And Orellana had been good. He cut off the collective head of the opposition in one quick blow and after a week the word was out that any dissidence would not be tolerated and reprisals would be severe. The mayhem of Amador's government was over and military law and the Junta ruled the land.

When ten years later and he still in power, terrorists tried to kill the Senator for Life in El Cajon everybody realized that he had gone soft and that he needed to tighten up. However, the people that could do this sort of thing by that time were a mixture of civilians and intelligence agents and they were not thorough.

Blowing up people in broad daylight was bad, like when they blew up Parcelier in downtown Washington or shot at Suarez and his wife on their way to dinner, in plain view, on a public street in Rome. It is true that the orders came from him and that the American intelligence agencies had approved of them, but in executions of this type, like in real estate, location is everything.

A tap on his shoulder woke him up and he was startled not to recognize the place he was in and the face of the old heavy set woman with too much make-up speaking to him. She didn't look like the cold mannered English nurses that had attended to him. She was telling him to take some . . . slowly the fog in his mind broke and the moments became differentiated again and he recognized his wife and he took the pills and swallowed them.

The day was fading behind the curtains and even though he hated eating in planes he thought better to eat now and be done with it for the evening.

With the help of Lucrecia and the military nurse he moved from the bed to the table and all of a sudden, as he stood, he felt an expanding warm sensation in his groin and then a warm flowing sensation dribbling down his legs.

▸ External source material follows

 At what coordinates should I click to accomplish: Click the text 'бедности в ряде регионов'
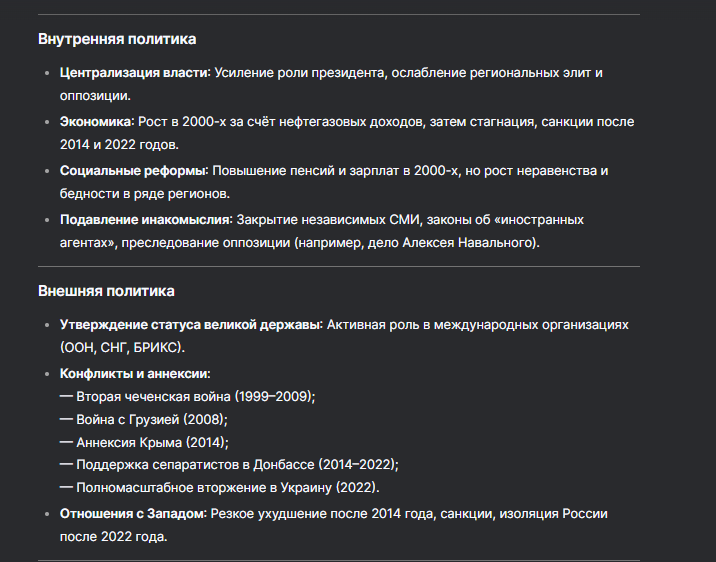[x=144, y=193]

Lucrecia noticed it at the same instant, not only from his face but also, from that fastidious nose of hers that could pick up scents nobody else could. She noticed that urine was now accumulating around his socks and slippers and she was overwhelmed. In 1973 when she rose with him from military middle class to the pivotal signifier they became for Cobre's upper classes during the following two decades she would not have believed the inconveniences that she had come to endure. Disturbed, she walked out while the nurse politely assured her that he would take care of everything. As she walked away she could hear him paging Luis, the young lieutenant, for an extra pair of arms.

She was disturbed, who wouldn't be. After all the years of avoiding any awareness of her husband's sinister shadow, the last sixteen months of world wide criticism had begun to weigh on her, and she felt everyone was doing them a great injustice. The media attack of the communist was now following them back to Cobre and friends in El Valle were not returning calls and other strange people were calling instead.

She feared going home because she had no idea what that meant. He could be hailed as a hero in a reversal of sentiment and his image would then become the image of the nation and all would last a bit longer, or he could be in jail within six months humiliated for all to see. She could not bear to think of her own future - that was too horrible even to contemplate.

She called for Consuelo, her present assistant and took out the cards and had her sit and play Canasta until the day broke through . . . which it did strangely sooner than anticipated, like a not fully realized night still lingering in the daylight. In a strange way she longed for staying suspended above the earth forever, not having to face the disturbing reality that now unfolded below all around them.

Consuelo in turn thought how insensitive of Senora Lucrecia . . . had she not been aware of the frantic work she had performed on the rushed departure/escape from Virginia Shores to the airfield?

There the plane awaited, engines running, only a few moments later it was burning rubber down the runway and up into the pale light of an English February afternoon.

The word, out amongst the crew was that the Senator for Life could not set foot on a single country en route to Cobre, Interpol arrest orders awaited him everywhere. The crew remained hunched in the dark bubble of the cockpit, tight, not knowing if they would be forced down onto unfriendly territory and at the same time hoping to arrive in a single hemisphere to hemisphere leap of about eighteen hours to El Valle the next morning.

It was a fact, that the army was coordinating the operation and as she knew, if the army was in control then everybody was tense since they always screwed up. Consuelo Gazmuri was Air Force and could not help but think of the Army as a lower life form, one considerably less polished and worldly. So to be called from her evening's rest to play cards with senora Lucrecia was, in a certain way, humiliating since everyone knew that she was exhausted like everyone else. She remained in the bondage of Senora Lucrecia who now had obviously decided to stay up all night.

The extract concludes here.